Olexy and Sikora, both in their mid-30s, gained wide attention at their first restaurant, Django, a BYOB in Queen Village, which they opened in 2001 and sold in 2005. Settling for a quieter life and business near Olexy's hometown of West Chester, they named the store after their daughter, Annalee Talula Rae Sikora, now 21/2.

The popularity of the farm table has exceeded expectations.

Part of the Talula's experience is the mystique of feeling like an insider, somehow able to crack the code - yet without the trappings of belonging to a private club.

Chef Vola's, a seemingly modest Italian restaurant in the cellar of a former Atlantic City rooming house, thwarted interlopers for years by not posting a sign out front and keeping its phone number unlisted; even after the number leaked out, the restaurant remains booked for months at least on weekends, co-owner Michael Esposito said.

The distinction of "toughest table" in Philadelphia for the last decade has been held by Vetri.

It's an issue of supply (only 35 seats at 11 tables) and demand (Vetri is frequently listed as one of the top Italian restaurants in the United States). "I'd call at least two months out," said Sean McCarthy, a concierge at the Rittenhouse Hotel.

Among local concierges, who book tables for clients, the consensus is that the second-toughest is Amada, the lively Spanish tapas restau-lounge in Old City, with waits of four to six weeks for prime time.

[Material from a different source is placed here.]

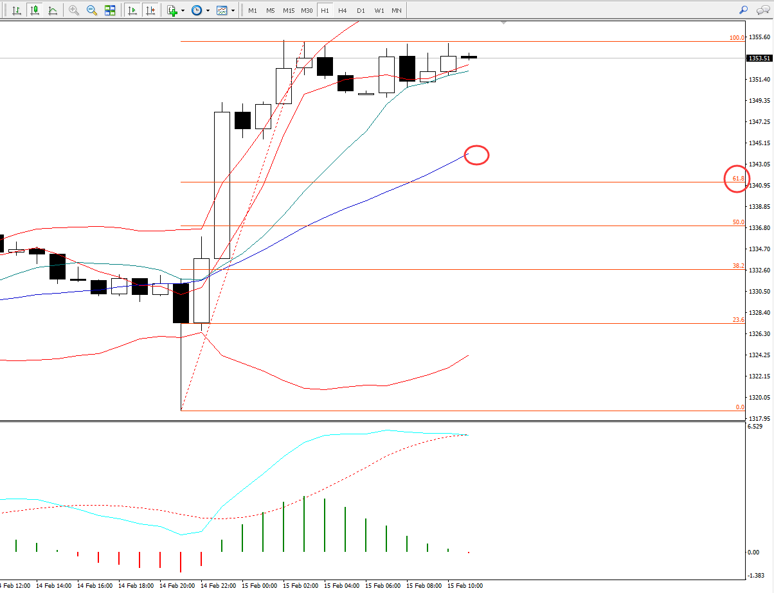
Task: Choose the M15 timeframe button
Action: pyautogui.click(x=289, y=11)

Ken Alan, vice president of concierge services for BPG Properties L.L.C., said Amada and its smaller sibling near Rittenhouse Square, Tinto, had supplanted Buddakan, the high-energy pan-Asian palace in Old City, in difficulty. Even at 170 seats, plus a communal table, Buddakan is still considered a tough score on weekends.

"They're not in the realm of Talula's," Alan said. "After all, it's only one table."

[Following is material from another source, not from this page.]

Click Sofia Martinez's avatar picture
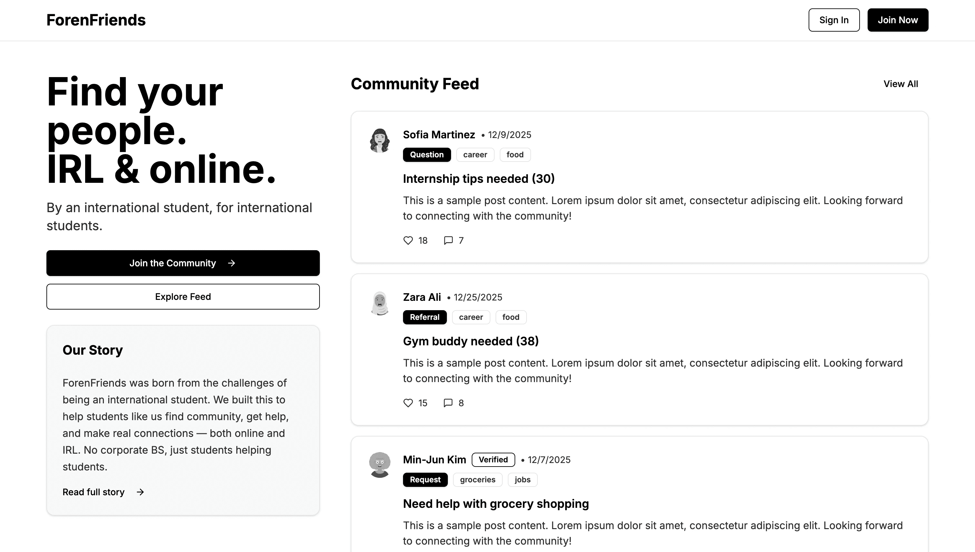Screen dimensions: 975x552 (379, 141)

How to Score a Hot Reservation

The reservationist may say a restaurant is "fully committed," but all hope may not be lost. Concierges, who seek the impossible for a living, offer these tips:

Prepare to dine early or late. Everyone in Philadelphia wants to sit down between 7 and 8:30 p.m. Try for 5:30 or 10 p.m.

Become a regular, or know one well.

Find the magic hour when reservationists call around to confirm. Sometimes, last-minute tables open up. Thursday in the early afternoon is a good ballpark for Saturday.

Show up at the restaurant's bar, order drinks and appetizers, and tell the hostess that you're interested in a table should one open. If you don't feel like waiting, just leave.

Obtain an American Express Platinum or Centurion (the so-called black) card. Amex supposedly blocks out a table at certain restaurants for cardholders. Of course, when that table is gone, it's gone.